Perhaps more surprising than the Blazers beating the Lakers was how they beat them. One had to assume the Blazers would have to win a shootout, but instead they held the Lakers — or the Lakers held themselves, however you want to look at it — to 93 points. Had you suggested the Blazers would win Game 1 while only scoring 100 points, you would’ve sounded crazy,
Portland stuck to a disciplined defensive scheme, squeezing the middle (you’d regularly see up to four bodies clogging the paint) and forcing the Lakers, a bad shooting team, to make 3-pointers. It worked. The Lakers shot 5 of 32 from deep. To be fair, a lot of those shots were wide open, which could lead to a stark turnaround in Game 2 and/or over the remainder of the series if just a few more go in moving forward. Consider this:
Per Second Spectrum, “shooting luck is measured as the difference between the points a team actually scored and the points we’d expect it to score given the quality of shots, number of free throws, and the players who took those shots.” In other words, the Lakers are probably going to see a statistical correction with their shooting moving forward. But guess what? The Blazers, who shot 39 percent as a team, will probably shoot better, too.
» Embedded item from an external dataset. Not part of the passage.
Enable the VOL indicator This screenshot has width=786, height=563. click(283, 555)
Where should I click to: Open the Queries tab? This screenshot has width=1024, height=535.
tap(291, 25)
Either way, the Blazers have to live with peripheral Lakers shooters getting open looks. They don’t have individual matchups to thwart LeBron James or Anthony Davis. They have to swarm the stars and prioritize the paint and largely concede the rest. This has always been the plight of the underdog. You can’t control everything when you’re playing at a deficit to begin with
What the Blazers can control is their own offense, which wasn’t collectively clicking Tuesday night but showed up huge in the most pivotal stretch of the fourth quarter. The simple truth is if the Blazers can keep games close, they have more shotmakers to turn to in the end. So that’s the blueprint: Get the game to the last five minutes, and take your chances that Damian Lillard and company are going to keep hitting huge shots. Mix in a few timely defensive stops, and poof, you have an upset.
With that in mind, here are the five biggest plays from Portand’s Game 1 victory.
1. Lillard’s broken-play trey
To me, this was the biggest shot of the game. It came at the 7:38 mark of the fourth quarter. The Lakers, now up six, were in the middle of a 13-2 run. The Blazers had scored just two points over the previous six minutes, and the game, along with the ball on this possession, was slipping away. Somehow, it found its way into the hands of Lillard, who drilled a wing triple to steady a very wobbly ship.
In real time, that felt like a must-make shot. Lillard wasn’t getting clean looks, and the Blazers could not generate any offense as a result. Again, the Lakers were about to run away. This shot, albeit momentarily, pulled them back in.
2. McCollum’s pull-up 3
After Lillard hit the 3 we just talked about, LeBron James immediately answered with one of his own to extend the Lakers’ lead right back to six. Again, it felt like the Blazers were on the ropes and had to answer. And CJ McCollum delivered.
That is a tough shot. Absolutely vintage McCollum off the dribble, and vintage Blazers, who rely on a steady diet of tough one-on-one shots that most teams do everything in their power to avoid taking. The Blazers not only take them, they make them. Now the Lakers lead was back to three. A minute later Lillard hit a 30-footer that ties the game, then McCollum finished a wrong-foot runner to give the Blazers the lead just a few minutes after they looked like they were about to lose their grip.
3. Whiteside blocks LeBron
Hassan Whiteside takes a lot of flak, and you still have to hold your breath every time he touches the ball offensively, but we have to give credit where it’s due: He made some monster defensive plays on Tuesday, none bigger than the block he made on LeBron with just under 3:30 to play in the fourth quarter and the game tied at 89. The block alone would’ve been big enough at that juncture, but when Lillard immediately drilled a 30-footer on the other end to give the Blazers a lead they would never relinquish, it became the biggest sequence of the game.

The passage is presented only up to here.